ESG stands for Environmental, Social, and Governance, and refers to the three central factors in measuring the sustainability and ethical impact of an investment in a company or business. These criteria help to better determine the future financial performance of companies (return and risk).

  • Environmental criteria consider how a company performs as a steward of nature.
  • Social criteriaexamine how it manages relationships with employees, suppliers, customers, and the communities where it operates.
  • Governance involves a company’s leadership, executive pay, audits, internal controls, and shareholder rights.

Corporate social responsibility is a hard-edged business decision. Not because it is a nice thing to do or because people are forcing us to do it… because it is good for our business.

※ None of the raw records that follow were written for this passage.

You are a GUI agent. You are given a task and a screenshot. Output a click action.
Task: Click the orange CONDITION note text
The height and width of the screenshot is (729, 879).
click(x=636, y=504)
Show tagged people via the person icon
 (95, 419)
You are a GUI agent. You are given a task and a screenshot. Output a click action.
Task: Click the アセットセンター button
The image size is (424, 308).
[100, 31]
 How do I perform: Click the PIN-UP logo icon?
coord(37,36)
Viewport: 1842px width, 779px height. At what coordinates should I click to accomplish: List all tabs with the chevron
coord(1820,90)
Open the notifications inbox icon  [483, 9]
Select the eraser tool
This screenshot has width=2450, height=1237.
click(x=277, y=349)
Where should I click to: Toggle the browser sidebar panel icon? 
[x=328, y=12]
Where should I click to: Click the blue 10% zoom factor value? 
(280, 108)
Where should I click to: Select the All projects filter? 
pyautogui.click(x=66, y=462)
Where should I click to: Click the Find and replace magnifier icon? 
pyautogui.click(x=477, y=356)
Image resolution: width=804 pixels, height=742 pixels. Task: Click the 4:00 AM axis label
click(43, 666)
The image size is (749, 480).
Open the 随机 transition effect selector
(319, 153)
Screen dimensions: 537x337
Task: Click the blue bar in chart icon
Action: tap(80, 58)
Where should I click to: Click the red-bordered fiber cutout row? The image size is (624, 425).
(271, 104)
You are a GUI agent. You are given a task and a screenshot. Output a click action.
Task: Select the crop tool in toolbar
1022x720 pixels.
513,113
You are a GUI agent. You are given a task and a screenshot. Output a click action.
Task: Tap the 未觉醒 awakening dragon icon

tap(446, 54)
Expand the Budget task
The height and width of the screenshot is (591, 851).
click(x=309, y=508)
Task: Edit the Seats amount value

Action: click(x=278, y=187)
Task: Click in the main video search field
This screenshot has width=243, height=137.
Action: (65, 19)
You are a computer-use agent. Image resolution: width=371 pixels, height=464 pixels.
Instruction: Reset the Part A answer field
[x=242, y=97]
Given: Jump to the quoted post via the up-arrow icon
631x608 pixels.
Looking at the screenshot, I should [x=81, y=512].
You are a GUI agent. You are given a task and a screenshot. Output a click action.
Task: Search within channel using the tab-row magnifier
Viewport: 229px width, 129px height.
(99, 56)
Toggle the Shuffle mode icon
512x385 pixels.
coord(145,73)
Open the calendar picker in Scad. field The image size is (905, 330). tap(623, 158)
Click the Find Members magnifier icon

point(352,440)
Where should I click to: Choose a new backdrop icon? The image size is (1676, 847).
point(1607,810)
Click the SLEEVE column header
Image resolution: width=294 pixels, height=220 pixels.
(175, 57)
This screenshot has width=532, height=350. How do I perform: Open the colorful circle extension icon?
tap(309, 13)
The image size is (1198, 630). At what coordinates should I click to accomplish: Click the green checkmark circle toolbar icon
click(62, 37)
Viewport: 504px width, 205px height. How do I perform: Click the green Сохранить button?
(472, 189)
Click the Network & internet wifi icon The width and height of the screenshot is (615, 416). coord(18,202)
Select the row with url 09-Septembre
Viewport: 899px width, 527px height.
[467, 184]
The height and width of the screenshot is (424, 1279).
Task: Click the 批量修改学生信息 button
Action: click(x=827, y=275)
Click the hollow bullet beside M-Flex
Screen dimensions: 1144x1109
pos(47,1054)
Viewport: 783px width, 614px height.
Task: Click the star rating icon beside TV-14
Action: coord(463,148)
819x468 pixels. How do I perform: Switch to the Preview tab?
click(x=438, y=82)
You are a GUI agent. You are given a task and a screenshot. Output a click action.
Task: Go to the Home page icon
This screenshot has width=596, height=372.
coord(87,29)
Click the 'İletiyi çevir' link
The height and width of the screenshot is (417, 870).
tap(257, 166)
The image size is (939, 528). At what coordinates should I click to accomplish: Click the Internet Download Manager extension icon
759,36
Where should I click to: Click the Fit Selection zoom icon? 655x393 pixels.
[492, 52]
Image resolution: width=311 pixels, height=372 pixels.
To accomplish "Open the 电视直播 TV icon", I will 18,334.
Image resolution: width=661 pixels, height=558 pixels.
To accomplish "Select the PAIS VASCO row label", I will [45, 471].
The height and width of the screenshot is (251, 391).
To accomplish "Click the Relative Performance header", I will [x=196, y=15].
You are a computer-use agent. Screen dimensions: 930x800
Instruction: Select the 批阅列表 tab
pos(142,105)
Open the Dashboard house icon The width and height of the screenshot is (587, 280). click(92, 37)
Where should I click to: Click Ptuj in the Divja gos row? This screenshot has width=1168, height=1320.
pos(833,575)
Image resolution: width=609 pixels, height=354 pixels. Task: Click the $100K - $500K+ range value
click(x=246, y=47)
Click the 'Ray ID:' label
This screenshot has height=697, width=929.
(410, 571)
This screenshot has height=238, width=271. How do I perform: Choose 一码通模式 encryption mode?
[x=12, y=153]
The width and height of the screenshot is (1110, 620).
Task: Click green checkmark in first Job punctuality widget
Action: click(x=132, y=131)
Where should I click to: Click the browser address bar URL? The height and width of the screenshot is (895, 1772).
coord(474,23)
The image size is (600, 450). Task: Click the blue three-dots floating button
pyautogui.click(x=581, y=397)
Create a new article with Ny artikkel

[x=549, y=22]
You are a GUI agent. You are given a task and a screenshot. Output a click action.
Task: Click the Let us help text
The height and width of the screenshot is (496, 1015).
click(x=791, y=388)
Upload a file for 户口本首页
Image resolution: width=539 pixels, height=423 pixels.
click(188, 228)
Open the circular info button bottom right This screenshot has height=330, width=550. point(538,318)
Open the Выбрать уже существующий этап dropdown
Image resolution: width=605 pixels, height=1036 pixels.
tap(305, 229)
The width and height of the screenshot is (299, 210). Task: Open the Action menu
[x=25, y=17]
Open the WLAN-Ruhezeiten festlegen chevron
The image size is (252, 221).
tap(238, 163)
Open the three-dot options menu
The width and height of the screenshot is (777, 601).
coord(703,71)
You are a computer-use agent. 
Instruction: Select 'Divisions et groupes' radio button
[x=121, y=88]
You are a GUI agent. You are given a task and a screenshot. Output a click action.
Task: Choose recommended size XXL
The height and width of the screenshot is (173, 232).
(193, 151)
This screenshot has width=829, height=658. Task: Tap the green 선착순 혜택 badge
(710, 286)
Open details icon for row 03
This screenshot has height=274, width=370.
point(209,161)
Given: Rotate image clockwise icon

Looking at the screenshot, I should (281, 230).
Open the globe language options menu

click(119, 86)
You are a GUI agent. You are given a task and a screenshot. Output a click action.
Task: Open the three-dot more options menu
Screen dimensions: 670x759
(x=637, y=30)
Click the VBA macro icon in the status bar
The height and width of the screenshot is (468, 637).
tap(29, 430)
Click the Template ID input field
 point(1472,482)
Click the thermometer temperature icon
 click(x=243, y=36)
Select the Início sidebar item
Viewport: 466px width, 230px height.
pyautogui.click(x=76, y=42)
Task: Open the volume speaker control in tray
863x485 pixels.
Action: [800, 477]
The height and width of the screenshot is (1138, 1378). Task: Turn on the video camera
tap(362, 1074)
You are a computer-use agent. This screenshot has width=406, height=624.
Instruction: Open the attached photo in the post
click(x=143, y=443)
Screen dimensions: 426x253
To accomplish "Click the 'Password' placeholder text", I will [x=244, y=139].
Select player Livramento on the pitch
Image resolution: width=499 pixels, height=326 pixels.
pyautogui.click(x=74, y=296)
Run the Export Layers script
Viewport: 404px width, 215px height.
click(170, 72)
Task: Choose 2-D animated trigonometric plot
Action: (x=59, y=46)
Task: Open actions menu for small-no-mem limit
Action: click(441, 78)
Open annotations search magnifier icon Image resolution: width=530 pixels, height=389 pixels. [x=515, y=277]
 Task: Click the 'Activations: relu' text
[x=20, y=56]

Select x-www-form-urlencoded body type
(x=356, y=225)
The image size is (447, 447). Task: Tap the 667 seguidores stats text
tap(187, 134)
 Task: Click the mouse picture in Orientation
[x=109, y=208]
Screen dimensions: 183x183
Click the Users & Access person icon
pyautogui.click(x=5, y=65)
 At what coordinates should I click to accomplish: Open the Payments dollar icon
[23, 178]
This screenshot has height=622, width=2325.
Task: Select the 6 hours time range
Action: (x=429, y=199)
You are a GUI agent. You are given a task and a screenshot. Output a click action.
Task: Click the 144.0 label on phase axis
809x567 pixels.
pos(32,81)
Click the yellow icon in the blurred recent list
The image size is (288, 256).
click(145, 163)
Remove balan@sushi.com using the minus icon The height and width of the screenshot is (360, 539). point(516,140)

Niall Fitzerald, Former CEO, Unilever

In Simpler Terms

When you decide to buy a product, let’s say, coffee, you might choose a brand that not only makes great coffee but also sources its beans ethically, supports fair labor practices, and uses eco-friendly packaging. This is similar to how investors use ESG criteria to choose companies.

The concept of ESG was first officially introduced in a 2005 landmark study titled “Who Cares Wins.” The study made the case that integrating ESG factors into capital markets could help enhance returns and better align investors with broader objectives of society.

While the importance of ESG is growing, the challenge lies in the variability of how it is measured and reported. There is no universal standard for what constitutes good ESG performance, which can lead to inconsistencies and “greenwashing”—where companies give a misleading impression of their environmental efforts.